Can employers call your doctor?
When an employee informs their employer about their illness, the company might request a doctor’s note as proof of the sickness. But this prompts an important question: is it permissible for an employer to ask for a doctor’s note when an employee is allowed multiple personal days off in addition to sick leave? Even with a doctor’s note, employers occasionally doubt that you have an injury or suspect you are overstating your injury. It is essential for an employee to understand their legal rights concerning work absence due to illness and how this might impact their employment.
When an employee needs to take leave because of poor health, they might be required to give their company a doctor’s note. The Health Insurance Portability and Accountability Act of 1996 (HIPAA) is a federal law that establishes national guidelines to safeguard sensitive health data for patients. This legislation prohibits information from being shared without the patient’s authorization or awareness. The U.S. Department of Health and Human Services (HHS) issued the HIPAA Privacy Rule to implement the requirements of HIPAA and to uphold the rights of patients. The HIPAA Security Rule protects a subset of information covered by the Privacy Rule. This legislation ensures a person’s health data is protected while simultaneously promoting an open channel that allows the health information to flow freely.
Why Might Your Employer Contact Your Doctor?
Employers sometimes contact doctors to verify a doctor’s note or sick leave information. While legal, requesting private details about a medical condition without an employee’s consent violates employee rights. For jobs requiring physical strength, some companies implement policies to confirm employees’ medical histories to ensure fitness for the role, mitigating health and safety risks. These practices are more common than one might think.
The circumstances dictate whether your employer can reach out to your physician about your private health details without your approval. Employers are permitted to contact a doctor’s office without an employee’s consent for specific reasons:
- To adhere to workers’ compensation statutes
- To confirm your health doesn’t endanger you or colleagues
- To verify your health doesn’t impair job performance
- To record your fitness level
- To obtain repayment for medical treatments they covered
- To validate a doctor’s certification
Disclosures Without Individual Authorization can happen in several instances. They include:
- When workers’ compensation laws or other similar programs that provide health benefits authorize them to do so
- When a state or other regulation requires the disclosure
- To obtain payment for healthcare services an entity provided to an injured or sick employee
Can an Employer Verify a Doctor’s Note?
The short answer is yes. Though uncommon for short-term leave, employers have the right to confirm a doctor’s note under the Family and Medical Leave Act (FMLA) if the leave is for a serious health condition. In such cases, employers are likely to contact the doctor to confirm the certification. However, this verification process is typically limited to the initial request for leave.
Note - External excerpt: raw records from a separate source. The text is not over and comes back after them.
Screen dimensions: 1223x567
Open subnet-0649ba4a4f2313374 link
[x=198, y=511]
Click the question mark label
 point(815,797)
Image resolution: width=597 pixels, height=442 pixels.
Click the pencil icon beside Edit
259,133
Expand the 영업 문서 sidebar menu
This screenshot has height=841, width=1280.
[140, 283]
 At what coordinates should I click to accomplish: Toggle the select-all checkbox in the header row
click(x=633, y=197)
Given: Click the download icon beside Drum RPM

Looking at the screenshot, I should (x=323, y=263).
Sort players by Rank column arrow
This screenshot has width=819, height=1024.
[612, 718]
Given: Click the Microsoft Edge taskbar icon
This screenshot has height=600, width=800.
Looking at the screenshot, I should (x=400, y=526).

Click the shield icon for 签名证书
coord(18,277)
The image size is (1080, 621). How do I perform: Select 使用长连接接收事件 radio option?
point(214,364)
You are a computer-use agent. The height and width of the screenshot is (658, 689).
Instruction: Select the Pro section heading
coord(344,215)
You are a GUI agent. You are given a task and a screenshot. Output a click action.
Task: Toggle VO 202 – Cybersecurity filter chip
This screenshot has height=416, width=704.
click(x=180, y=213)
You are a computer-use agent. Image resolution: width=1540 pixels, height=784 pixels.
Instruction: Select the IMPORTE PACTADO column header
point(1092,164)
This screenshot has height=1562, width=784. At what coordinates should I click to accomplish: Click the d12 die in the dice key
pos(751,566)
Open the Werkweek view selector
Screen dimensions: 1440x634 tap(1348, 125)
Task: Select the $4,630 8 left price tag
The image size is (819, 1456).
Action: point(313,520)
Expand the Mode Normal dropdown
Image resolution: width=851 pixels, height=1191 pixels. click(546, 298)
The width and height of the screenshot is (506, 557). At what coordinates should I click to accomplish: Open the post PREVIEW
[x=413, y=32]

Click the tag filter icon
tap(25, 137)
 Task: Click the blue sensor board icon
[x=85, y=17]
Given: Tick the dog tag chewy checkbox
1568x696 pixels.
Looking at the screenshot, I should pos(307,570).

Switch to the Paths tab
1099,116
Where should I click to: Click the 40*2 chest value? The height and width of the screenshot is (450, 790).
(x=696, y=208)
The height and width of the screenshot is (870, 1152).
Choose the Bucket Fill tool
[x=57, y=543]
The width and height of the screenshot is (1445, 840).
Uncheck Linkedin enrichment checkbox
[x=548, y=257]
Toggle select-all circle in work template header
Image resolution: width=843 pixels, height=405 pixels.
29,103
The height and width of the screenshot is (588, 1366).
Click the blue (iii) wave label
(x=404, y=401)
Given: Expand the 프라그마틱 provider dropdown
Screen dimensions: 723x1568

Proof of an injury or illness detailed in a doctor’s note should be enough to satisfy employers. However, companies are allowed to call a medical provider without an employee’s authorization. Luckily for the employee, there are various privacy laws in place that serve to protect an individual’s medical data when an employer tries to verify an injury or sickness with a doctor.
Under FMLA and HIPAA, an employee’s medical information is protected, and employers generally cannot ask for specific details about medical conditions or copies of medical records. The HIPAA requires that covered entities only disclose the minimum medical information necessary to accomplish workers’ compensation purposes. This includes the minimum amount of information necessary for payment purposes.
Does My Employer Have to Follow My Doctor’s Orders?
Yes, your employer absolutely has to follow your doctor’s orders. Not only can your employer face fines otherwise, but your injury may worsen and they may end up with a lawsuit on their hands. After your initial treatment, your doctor will put together a recovery plan for your injury. If your employer can accommodate you at a different position in the workplace, they should do so.
HIPAA and Workers’ Compensation
The Office of Civil Rights (OCR) under HHS states that the Privacy Rule doesn’t apply to the following workers’ compensation entities:
- Administrative agencies
- Employers
- Insurers
Workers’ compensation insurance is compulsory in the U.S. Healthcare providers usually give the information to the worker’s compensation entity because the Privacy Rule recognizes their need to access it. The Privacy Rule allows providers to disclose health information in three ways:
- As authorized by and to the extent necessary to comply with laws relating to workers’ compensation;
- If such a disclosure is required by any other state or federal law;
- To obtain payment for any health care provided to the injured or ill worker.
Conclusion
While employers can call your doctor in certain circumstances, several laws protect just how much information your employer can access from your healthcare provider. Understanding your rights under HIPAA, FMLA, and related laws is critical for navigating workplace absences due to health issues. If your employer unlawfully accessed your personal health information, it’s best to seek legal counsel to protect your rights and secure appropriate recourse.